Daniels calls the situation in Syria “the worst cultural disaster since the Second World War.” He describes the heritage work as “cultural triage,” protecting when possible and documenting what has been lost.
This documentation is where the Syrian team performs the most dangerous work, traveling across the war-torn country to photograph heritage sites on active battlefronts.
“We wear normal clothes but dress ready to run — jeans and sneakers, so we can be light on our feet,” says Yehiya.
Nabu oversees a team of undercover volunteers who pose as buyers to snap pictures of ancient artifacts for sale.
The lost treasures are cataloged in a desperate hope that one day they can be recovered. One example is a mosaic, dated to around 330 BC, that depicts the ancient city of Apamea.
“All of these are gone,” says Yehiya, as he shows the grainy photos, gathered at great risk, on his laptop.
But he and his colleagues have persuaded local civilians to support the work to save Syrian heritage. They have turned in more than 1,700 ancient artifacts for safekeeping.
Shielding Mosaics From Destruction And Theft
This week, too, the archaeologists can boast about their success at the Ma’arra museum.
The Heritage Task Force supplied materials, says the Smithsonian’s Wegener, including digital cameras, packing and crating equipment and large rolls of Tyvek, a protective synthetic sheeting often used in home building.
The Syrian team had to keep the project secret so the Ma’arra museum wouldn’t be targeted. They needed a cover story to explain why they were bringing in so much Tyvek.

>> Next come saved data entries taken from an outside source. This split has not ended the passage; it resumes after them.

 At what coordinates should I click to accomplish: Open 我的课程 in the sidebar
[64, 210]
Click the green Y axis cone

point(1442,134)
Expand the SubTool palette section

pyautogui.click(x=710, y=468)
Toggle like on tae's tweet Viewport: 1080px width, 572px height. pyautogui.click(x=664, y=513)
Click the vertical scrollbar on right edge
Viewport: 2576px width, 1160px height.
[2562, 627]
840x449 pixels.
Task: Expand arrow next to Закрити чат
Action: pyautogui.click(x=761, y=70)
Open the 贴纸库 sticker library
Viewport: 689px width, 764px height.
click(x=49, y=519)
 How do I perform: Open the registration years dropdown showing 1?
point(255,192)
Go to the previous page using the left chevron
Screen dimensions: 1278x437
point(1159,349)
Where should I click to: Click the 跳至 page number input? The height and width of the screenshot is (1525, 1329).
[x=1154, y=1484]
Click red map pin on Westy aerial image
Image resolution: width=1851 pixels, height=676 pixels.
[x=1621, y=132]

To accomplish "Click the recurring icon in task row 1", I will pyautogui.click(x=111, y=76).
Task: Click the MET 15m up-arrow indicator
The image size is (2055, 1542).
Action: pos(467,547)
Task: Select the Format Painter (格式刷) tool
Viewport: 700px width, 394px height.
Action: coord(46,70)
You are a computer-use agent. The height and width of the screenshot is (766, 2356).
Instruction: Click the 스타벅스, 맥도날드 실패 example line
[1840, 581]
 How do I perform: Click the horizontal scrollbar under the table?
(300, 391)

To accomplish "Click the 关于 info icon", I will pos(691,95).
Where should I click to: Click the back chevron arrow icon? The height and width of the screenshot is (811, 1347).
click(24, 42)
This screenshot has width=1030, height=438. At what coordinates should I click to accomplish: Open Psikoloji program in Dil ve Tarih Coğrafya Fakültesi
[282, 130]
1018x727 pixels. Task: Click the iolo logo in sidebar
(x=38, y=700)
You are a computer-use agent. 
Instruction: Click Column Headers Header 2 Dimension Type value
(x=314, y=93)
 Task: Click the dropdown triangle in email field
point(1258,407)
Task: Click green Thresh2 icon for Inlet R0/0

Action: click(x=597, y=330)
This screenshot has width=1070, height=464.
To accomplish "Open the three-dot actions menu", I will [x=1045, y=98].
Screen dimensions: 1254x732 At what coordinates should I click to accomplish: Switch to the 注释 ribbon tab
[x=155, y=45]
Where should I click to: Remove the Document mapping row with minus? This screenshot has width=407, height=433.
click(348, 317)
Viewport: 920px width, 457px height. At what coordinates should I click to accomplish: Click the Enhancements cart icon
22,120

“There are a lot of people dying in Syria, so we said it was burial shrouds,” Yehiya says with a smirk. “We said it’s to wrap the dead like mummies.”
They used the protective sheeting to wrap 1,600 square feet of ancient mosaics. The next step was to protect the Ma’arra museum itself, says Amr Azm, a Damascus-trained archaeologist who now teaches Middle Eastern history in Ohio. Some of the “Monuments Men” of Syria are his former students.
“We decided the best way to do this was to actually use a technique that was very commonly employed during the Second World War in Europe and the First World War — and that’s to sandbag,” Azm says.
The sandbags are now stacked on the inside walls of the museum, shielding the mosaics from the blast of regime jets and opportunistic looting.
It is impossible to quantify the loss in Syria, says the Penn Museum’s Brian Daniels.
“How do you define heritage?” he says. “It’s a place, it’s the ‘oldness’ of Syria. It’s a feeling.”
Still, the Ma’arra project is a small victory in a long war of illicit trade and damage, says Azm — and the team inside Syria stepped up to the challenge:
“In many ways, they are the heroes of our stories,” says Azm. “They are the guys who risk their lives every day, visiting archaeological sites. This comes from their area — this is their hometown, this is their museum. The connection is there.”